By Andrea Collett
How robust are your on-boarding practices? Do you have a systematic and logical series of events that help to socialise your new recruit? Is this balanced with clearly defined role and performance expectations? Does the process extend to the first 18–24 months? How do you integrate your performance review processes?
No matter how aligned your selection practices are, your decisions will be tested in the first 12 months. The tables are now turned and your new star employee is actually trying the organisation on for size and interviewing you ‘on-the-job’. This is the most vulnerable period of the employee life cycle. Like it or not, the recruit is actually in control of the rudder at this point and their decisions are a direct reflection of your on-boarding and business practices. Their choices usually tack around the following:
- Stay on board, cruise out of the harbour, become part of the team and become an engaged long-term employee that performs in their role
- Jump ship in the harbour
- Go into cruise control by giving the minimum mandatory effort to keep their job.
Obviously, choice number one is what we are after. We can even deal with choice number two as this is a clean cut decision and an effective on-boarding process will fast track this choice. Dealing with the consequences of choice number three (quit and stay) however, is a different story and one we want to avoid at all costs.
There is an underlying truth that is often missed during this vulnerable period. New recruits need to be viewed as a long-term investment. Integration into the organisation becomes an outcome beyond an induction activity. HR can only do so much and the real power of effective on-boarding lies in the line manager’s approach. Having said that, HR needs to partner with line managers to develop a graduated performance framework with sound business measures to manage expectations for all stakeholders.
In the spirit of continuous improvement, the on-boarding practice should be reviewed by HR using relevant metrics to measure its ongoing success. Each organisation will have a unique on-boarding process to reflect the size and complexity of the organisation. However, best practice indicates that the following markers should be present.
This includes activities and processes that cover organisational values, cultural idiosyncrasies, developing business relationships with key stakeholders, understanding peripheral employees and their impact on the business, introduction and inclusion to formal and informal networks.
Role and performance expectations
This includes clarification of the role including what is implied in the position description, graduated expected performance measures at critical time points, provision of training in the organisation’s systems and processes and a very clear understanding of ground rules and consequences if compromised.

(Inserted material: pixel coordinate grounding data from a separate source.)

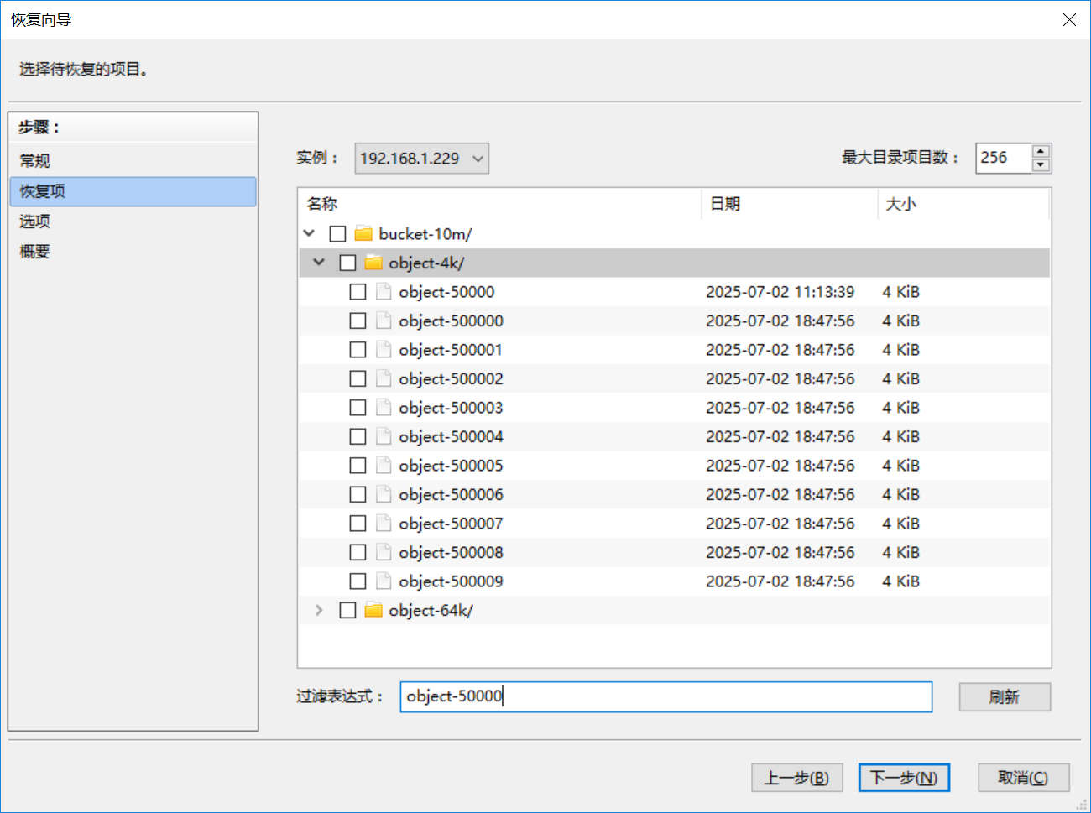Expand the object-64k folder
1091x813 pixels.
pyautogui.click(x=319, y=610)
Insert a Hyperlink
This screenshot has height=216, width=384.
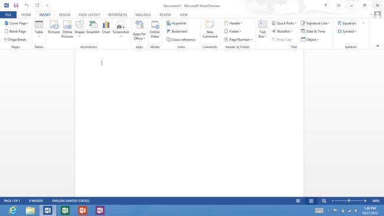(x=176, y=23)
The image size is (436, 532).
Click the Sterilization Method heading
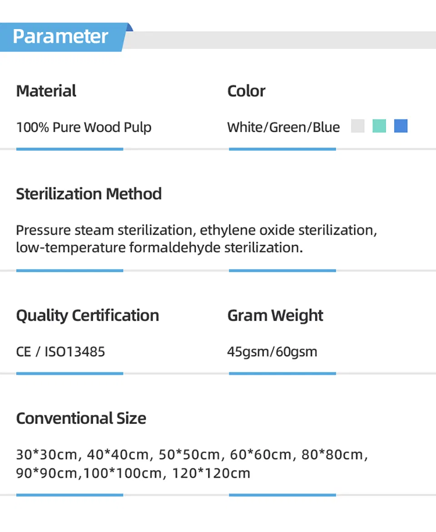tap(89, 194)
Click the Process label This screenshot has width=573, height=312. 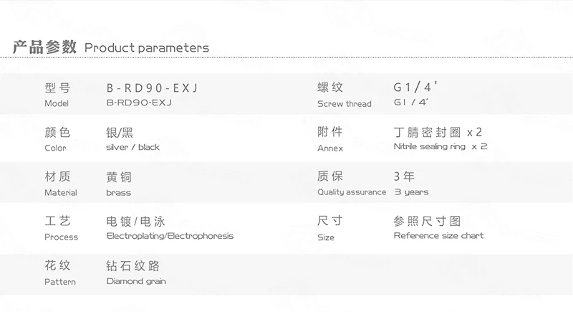pos(61,237)
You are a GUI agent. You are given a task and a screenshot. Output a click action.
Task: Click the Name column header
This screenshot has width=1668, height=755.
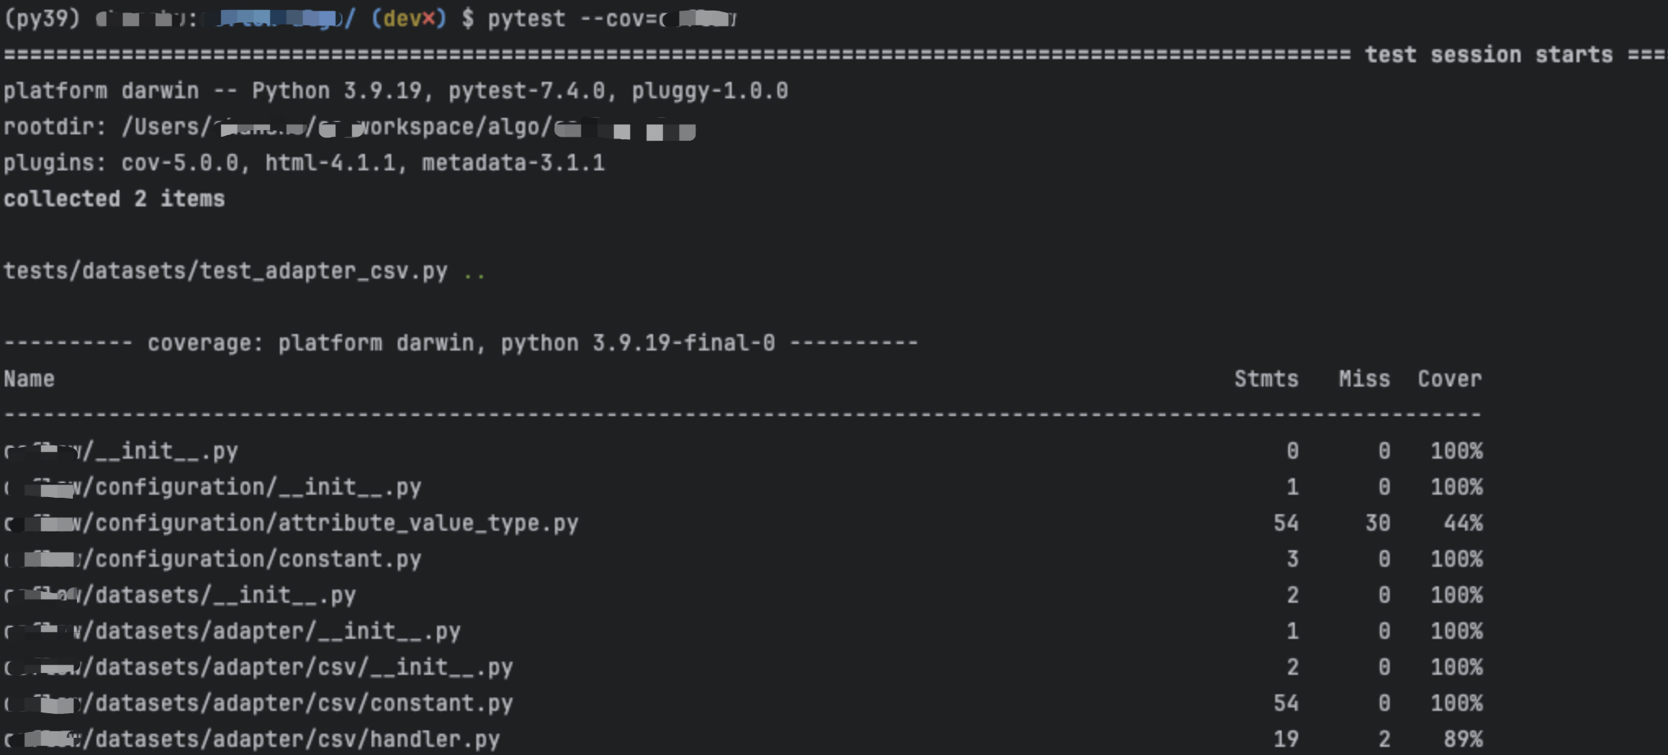(29, 379)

What is also useful here is the joint development of a vision for the recruit at the end of the specified on-boarding period. This will assist in seeing the ‘end game’ and positively affect their motivation.
Checking in conversations
These should be conducted on a monthly basis where feedback on progress is discussed as well as checking that the line manager’s leadership style is appropriate for their stage of development. This becomes an informal contractual arrangement between the line manager and the recruit which will help the recruit make either choose one, two or three above. The minimum goal of these conversations is to maintain the self-esteem of the recruit as they navigate through this period and manage the business requirements as set out in the graduated performance expectations.